Ainsi, l'on peut constater que la durée moyenne de la procédure n'a pas d'incidence sur les sanctions prononcées, qui demeurent en rapport avec la gravité des faits commis.
Par ailleurs, la loi du 17 juin 1998 a créé de nouvelles sanctions telles que la peine de suivi socio-judiciaire réservée aux auteurs d'infractions sexuelles, sanctions applicables en matière criminelle et délictuelle.
Cette loi offre en outre la possibilité de prononcer une peine complémentaire d'interdiction d'exercer une activité professionnelle ou bénévole impliquant un contact habituel avec des mineurs, telle qu'une activité d'éducateur ou d'enseignant.
De même, les dispositions de l'article 131-36-2 prévoient d'autres mesures d'interdiction pour une personne condamnée à un suivi socio-judiciaire, telles que l'interdiction de paraître en certains lieux déterminés, notamment les lieux accueillant habituellement des mineurs comme les centres de loisirs ou les établissements scolaires, ou encore l'interdiction de fréquenter ou d'entrer en contact avec certaines personnes, notamment des mineurs.
Le non-respect de ces obligations peut conduire l'intéressé à être incarcéré, conformément aux dispositions de l'article 763-5 du code de procédure pénale.
De surcroît, le fichier national automatisé des empreintes génétiques permet de résoudre de nombreuses affaires de viols et agressions sexuelles jusqu'alors non élucidées.
Les faits dont vous faites état font l'objet de la part de la Chancellerie d'un suivi particulièrement attentif. Le 11 octobre 2002, deux jours après avoir reçu un signalement par les services sociaux, le parquet d'Evry a fait diligenter une enquête préliminaire sur les chefs d'agression sexuelle sur mineur de quinze ans par personne ayant autorité et de non-empêchement de délit et, le 12 octobre 2002, les services de police compétents auditionnaient la victime et ses parents.
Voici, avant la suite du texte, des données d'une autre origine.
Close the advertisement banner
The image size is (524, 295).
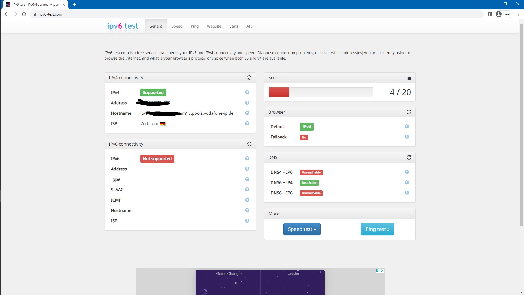[x=382, y=270]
Cette enquête préliminaire de quatre mois, au cours de laquelle les enquêteurs ont rédigé trente-quatre procès verbaux, a abouti, le 10 février 2003, au placement en garde à vue des deux mis en cause et à leur déferrement, le 12 février 2003, devant un juge d'instruction, qui les a mis en examen pour les chefs sus-mentionnés et placés sous contrôle judiciaire avec interdiction d'entrer en contact avec la victime.
Dès le 11 mars 2003, le magistrat instructeur a avisé la famille de la victime de sa possibilité de se constituer partie civile, ce qu'elle faisait le 21 mars 2003.
Le 26 mars 2003, le magistrat instructeur lui faisait connaître les droits afférents à son statut de partie civile, tandis que, durant l'année 2003, de lourdes investigations étaient menées par le magistrat instructeur.
Le 9 janvier 2004, les dispositions de l'article 175 du code de procédure pénale, qui marquent la clôture des investigations, étaient portées à la connaissance des parties par le magistrat instructeur.
Le garde des sceaux tient à souligner la très grande rigueur et la particulière diligence dont ont fait preuve les fonctionnaires de police et les magistrats dans ce dossier complexe en raison de l'âge de la victime et du mode de défense adopté par les mis en cause.
Il ajoute que toutes les pièces fournies par la partie civile ont été étudiées avec attention, versées au dossier et exploitées, et que leur avocat a constamment été tenu informé de l'évolution de l'enquête.
Aussi, dans ce dossier, il lui paraît que le temps de traitement de la procédure a été des plus raisonnable et que les parties civiles ont pu faire valoir leurs droits sans difficulté.
Voilà, madame la députée, la réponse très précise que souhaitait vous apporter le garde des sceaux.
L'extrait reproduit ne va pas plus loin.